I’m not excited about the color: the iPhone colors are so boring this year. Deep Purple is fine if you live in a drab iPhone world of black, silver, and gold, but I can’t get myself to love it. It’s almost as though Apple is conceding that the color is only an accent, just a hint of which will peek through whatever case you slap upon it.
I wish there were some exciting color options. I’d like to see something dynamic, something new. I don’t need neon or pop and flair. I just want something that I couldn’t have found on a phone fifteen years ago. That would be exciting.
A camera for sharing is not exciting
I’m not excited about the camera and it’s not because I expect to be disappointed; I’ve read the reviews (our iPhone 14 Pro and 14 Pro Max review included), so I know what to expect. A camera with more accurate colors, a bit of oversharpening, and some dramatic low-light handling.
It’s a camera made for shooting and sharing, as evidenced by the addition of autofocus on the selfie camera. The 48MP sensor bins down to much smaller 12MP images. The new telephoto 2x zoom feature is actually a sensor crop; it’s smart but not a killer feature.
The iPhone 14 Pro won’t make me give up my DSLR, or keep me from wanting a new mirrorless camera. I won’t be more likely to print the images to hang on my wall. To paraphrase the old saying, the iPhone 14 Pro will be my best camera because it will be the camera I have on me.
I wish there was more to it. I don’t need DSLR quality – I want something made for mobile. I want a truly great macro mode on a camera since it’s so easy to get up close with a phone. I want modes that do more to combine the various lenses attached. Having multiple lenses and multiple sensors is one of the best advantages a phone camera has over a full-fledged camera and despite all the amazing imaging hardware and software in the iPhone’s armament, the setup still feels underutilized.
A notch by any other name
I’m definitely not excited about the Dynamic Island – it’s a redesigned notification bar. It makes the camera punch-hole look nice. That’s a reason to commend Apple’s ingenuity, but not a reason to get excited.
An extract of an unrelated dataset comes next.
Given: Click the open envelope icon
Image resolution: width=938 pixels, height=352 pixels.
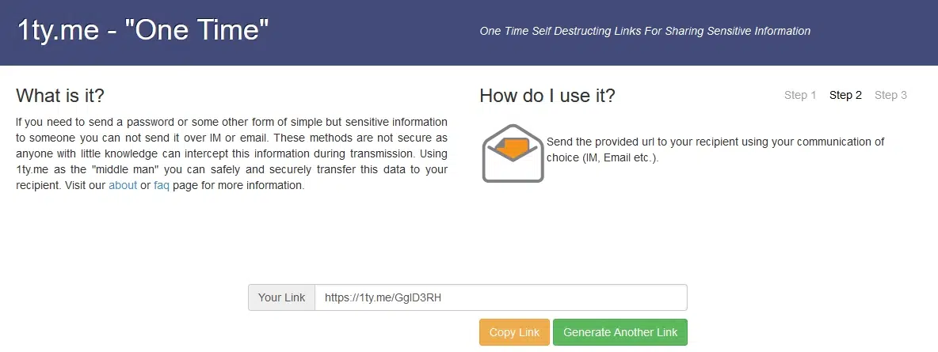Looking at the screenshot, I should tap(513, 153).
I’m not excited about new satellite features or car crash detection, because any situation in which I’d actually need them is going to be the wrong kind of exciting.
I’ll concede that setting up my phone with an eSIM seems interesting, but that’s because I’m a phone geek who gets paid to geek out about phones. No normal person should be excited about eSIM.
Giving up a fantastic phone
A big reason I’m not excited about the iPhone 14 Pro is because of what I’m giving up. I love those phones, but for all the cutting-edge review samples that pass through my desk, I still keep a personal phone that I own. I send my personal messages from one device and one device only, and it’s the one I pay for with my own money.
Right now, that’s a Samsung Galaxy S21 Ultra. I love this phone; it takes the greatest photos from a million miles away. It feels fantastic and looks cutting-edge. Best of all, it always seemed to grab a signal when my iPhone-toting friends swore that there was no cellular network in the mountains where we spent the summer.
I’m not going to trade it in for the new iPhone, because I respect my S21 Ultra too much. Apple offers a pittance in trade for Samsung phones. Old rivalries never die. I’ll sell the phone online instead and hopefully make back twice what Apple offers for the trade.
So, who is forcing you?
Apple. Apple is forcing me. I was a Mac OS user from 1992 until this year – when I sold my MacBook Pro. I was an iPhone user from day-one, literally. I have used iCloud for storage and email, iTunes for my music library, and iPhoto for pictures. It is difficult to synchronize a lifetime of content to one single platform. I simply accept it is necessary to keep an Apple device around to give me a lifeline back to the legacy of my digital life.
I also need to connect the way Apple insists I connect – via iMessage. There are groups of people I know who use iMessage and iMessage only, and not just for simple communication. Events are planned and relationships are maintained exclusively within the confines of Apple’s walled garden, and I need a way in.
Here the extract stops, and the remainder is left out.